Le jeune homme n'a pu retenir ses larmes de joie au moment des retrouvailles. « J'étais sûr que je ne reverrais jamais les membres de ma famille, qu'ils avaient tous été tués. Je n'arrive pas à croire qu'ils ont tous survécu ! », s'est-il exclamé.
Le visage inondé de larmes, son père, Jean Biziyaremye, aujourd'hui âgé de 60 ans, l'a serré dans ses bras. « C'est incroyable ! Je n'ai jamais oublié ton visage. Je rêvais de toi, et maintenant tu es là, devant moi ! Merci mon Dieu ! », s'est-il écrié, tout à sa joie d'avoir retrouvé son fils après 22 ans de séparation.
Raymond a bénéficié d'un programme de rétablissement des liens familiaux (RLF) mis en œuvre par le CICR pour aider les membres de familles dispersées à rétablir le contact. La plupart des bénéficiaires sont des enfants non accompagnés qui ont été séparés de leur famille par un conflit armé. Le CICR a mis plus de 12 ans à retrouver la famille de Raymond en raison d'une confusion quant à son lieu de naissance, qui a compliqué les recherches. Tout a changé en juin 2016, lorsque Raymond a demandé au CICR de faire une dernière tentative. Une annonce a été diffusée à la radio et, une semaine plus tard, le CICR recevait une lettre d'un certain Jean Biziyaremye qui affirmait être le père de Raymond. Le CICR l'a fait venir pour qu'il identifie son fils parmi un groupe de cinq jeunes hommes, et M. Biziyaremye a immédiatement reconnu Raymond.
Survivre à tout prix
En 1994, Raymond a fui le Rwanda pour échapper au génocide, perdant tout contact avec sa famille. Il s'est retrouvé seul dans un camp de réfugiés en République démocratique du Congo, près de la frontière avec l'Angola, où il s'est débrouillé pour survivre en exécutant des travaux domestiques. « Vous n'avez aucune idée de l'enfer que j'ai vécu là-bas. Je n'avais que 4 ans. C'était vraiment très dur. »
Raymond ne savait rien de ses origines. Quand le CICR l'a rapatrié au Rwanda après l'avoir pris en charge au Congo, il a d'abord été placé dans un orphelinat puis dans une famille d'accueil, mais les conditions y sont devenues trop dures. Il a donc choisi de s'enfuir et de tenter sa chance dans la rue, où il a vécu pendant 5 ans. Il n'avait qu'un seul but : survivre pour honorer le souvenir de sa famille, dont il pensait être le seul survivant. En 2010, il a décidé de chercher du travail. La journée, il est chef d'équipe dans une société de nettoyage à Kigali, et la nuit, vigile dans un centre de soins de santé.

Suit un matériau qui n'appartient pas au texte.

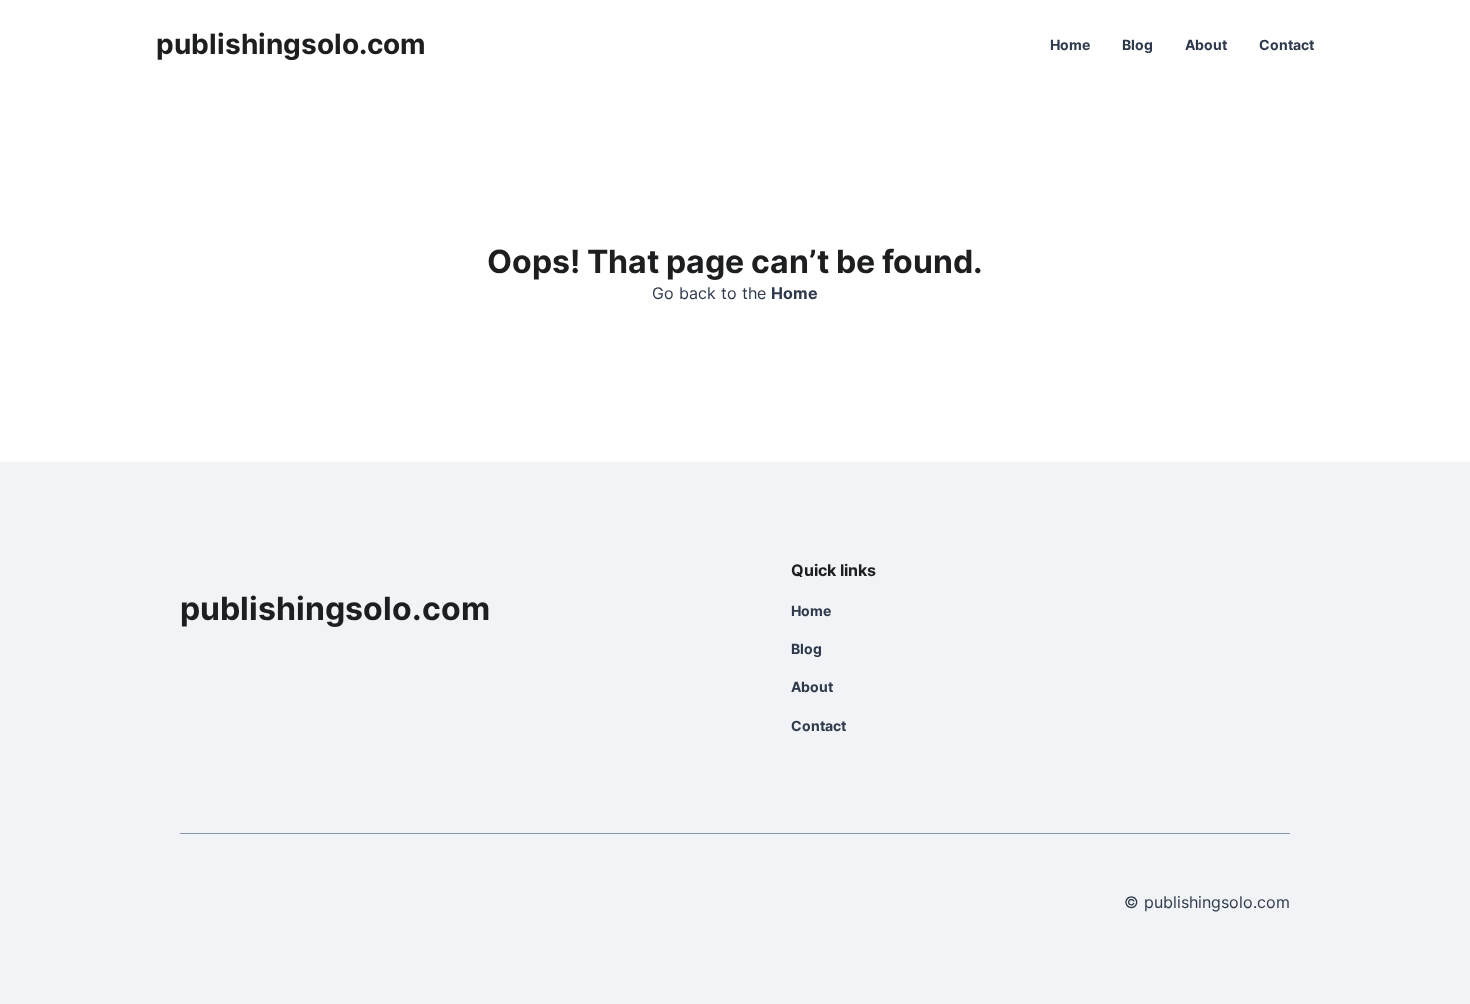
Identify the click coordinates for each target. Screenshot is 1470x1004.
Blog (1137, 44)
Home (1070, 44)
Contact (1286, 44)
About (1206, 44)
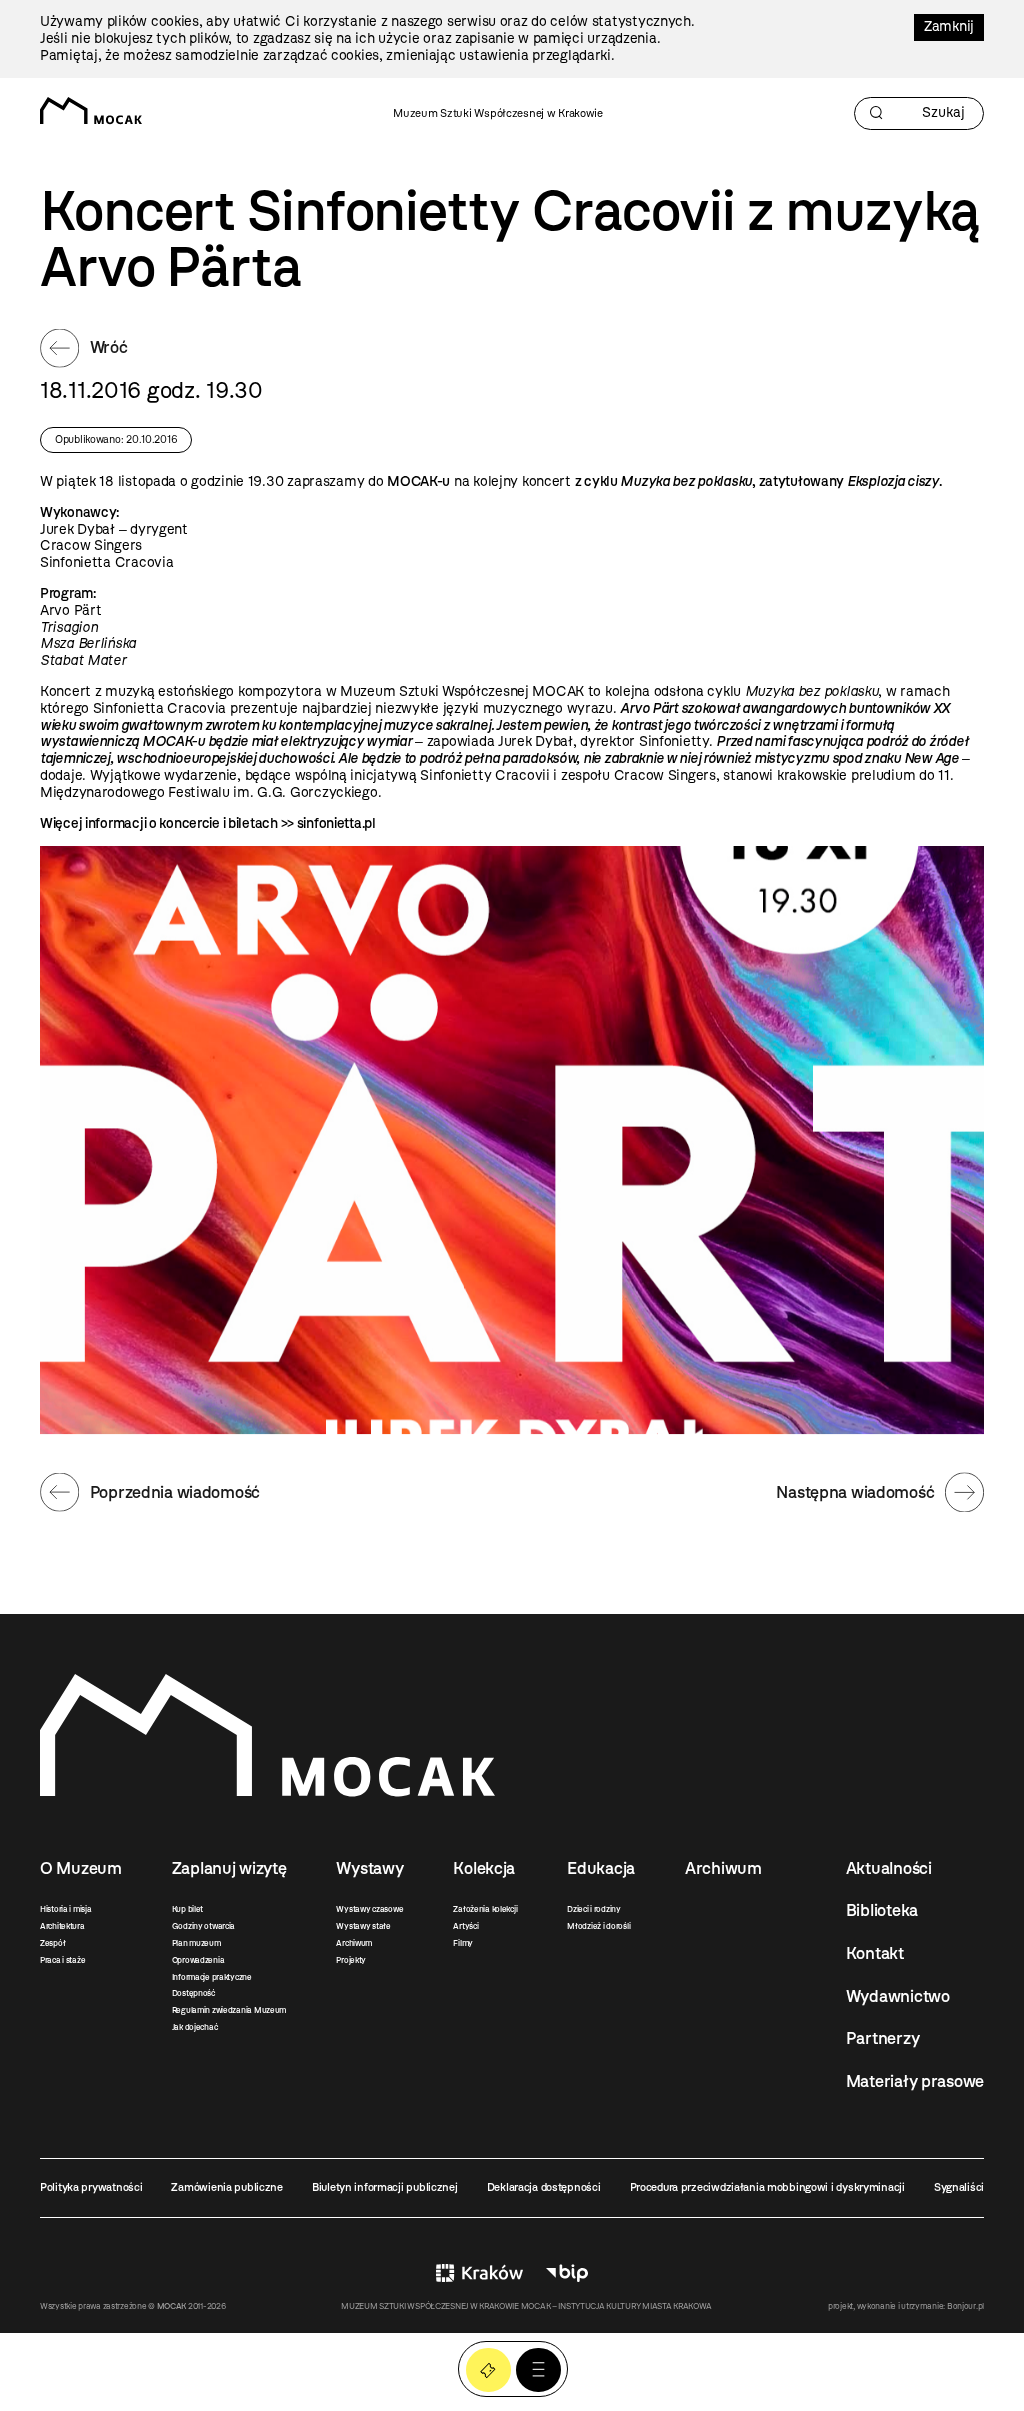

Le début d'une nouvelle vie
« Maintenant que j'ai retrouvé ma famille, j'ai de nouveau foi en l'avenir, a-t-il expliqué. Si j'ai besoin d'un conseil, j'aurai désormais quelqu'un vers qui me tourner. C'est une nouvelle vie qui commence. Avec mon père à mes côtés. » Raymond sait désormais qu'il est originaire de Nyamata, dans le district de Bugesera (province de l'Est).
Au Rwanda, le CICR continue d'aider des personnes séparées de leur famille à retrouver les leurs, en coopération avec la Croix-Rouge rwandaise. En mai 2016, nos équipes étaient encore à la recherche des proches de plus de 150 enfants rwandais non accompagnés et d'une centaine d'adultes. Le CICR aide aussi les réfugiés burundais et congolais présents au Rwanda à garder le contact avec les membres de leur famille qui sont à l'étranger, ou à les retrouver s'ils n'ont plus de nouvelles d'eux.